The embedded control software records up to 20 concurrent analog/digital process variables at user-defined intervals (1–30 sec resolution). Data logging includes inlet/outlet air temperatures, relative humidity, pressure drop across the filter, bed temperature gradients, and pump delivery rate. Exported datasets retain full metadata (operator ID, batch tag, timestamp, version-stamped firmware ID), satisfying basic ALCOA+ criteria for raw data attribution and legibility. Optional Ethernet connectivity enables integration with LIMS or MES platforms using Modbus TCP protocol.

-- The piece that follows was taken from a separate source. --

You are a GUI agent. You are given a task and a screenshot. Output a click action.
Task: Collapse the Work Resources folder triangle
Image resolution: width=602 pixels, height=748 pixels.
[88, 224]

Audit trail functionality—tracking parameter changes, login events, and recipe modifications—is enabled by default and stored locally with write-protection against unauthorized overwrites.

Applications

• Development of immediate-release granules from aqueous or alcoholic herbal extracts, optimizing dissolution profile and flowability for direct compression.
• Functional enteric or sustained-release coating of microcrystalline cellulose pellets (0.3–1.5 mm) using Eudragit® or HPMC-based formulations.
• Moisture-sensitive API stabilization via low-temperature fluidized bed drying post-wet granulation—reducing residual solvent levels to <500 ppm per ICH Q3C.
• Process mapping studies to define design space boundaries (e.g., inlet temperature vs. spray rate) in accordance with ICH Q8(R2) Quality by Design frameworks.
• Comparative evaluation of binder performance (PVP, HPC, gelatin) under identical hydrodynamic conditions to assess granule strength and friability.
• Scale-down modeling for commercial fluid bed processors (e.g., Glatt GPCG, Freund GranuCell), supporting tech transfer documentation.

FAQ

What is the maximum batch capacity supported by the standard YC-310 configuration?
The base system is configured for 300–500 g working capacity in top-spray mode; optional larger bowls extend this to 1 kg.
Can the YC-310 operate under nitrogen atmosphere?
Yes—equipped with dual gas inlets and pressure-relief valves, it supports inert gas purging for oxygen-sensitive compounds.
Is the system compliant with 21 CFR Part 11 requirements?
It meets foundational data integrity requirements (audit trail, electronic signatures optional via external authentication); full Part 11 compliance requires site-specific validation protocols.
What particle size range is achievable via top-spray granulation?
Typical granule diameters fall between 100 µm and 3 mm, depending on feedstock morphology, binder viscosity, and fluidization velocity.
How does the bottom-spray module differ hydrodynamically from top-spray?
Bottom-spray induces laminar core flow within the draft tube, minimizing particle attrition and enabling uniform film thickness on fragile cores—ideal for pellet coating where surface area-to-volume ratio is critical.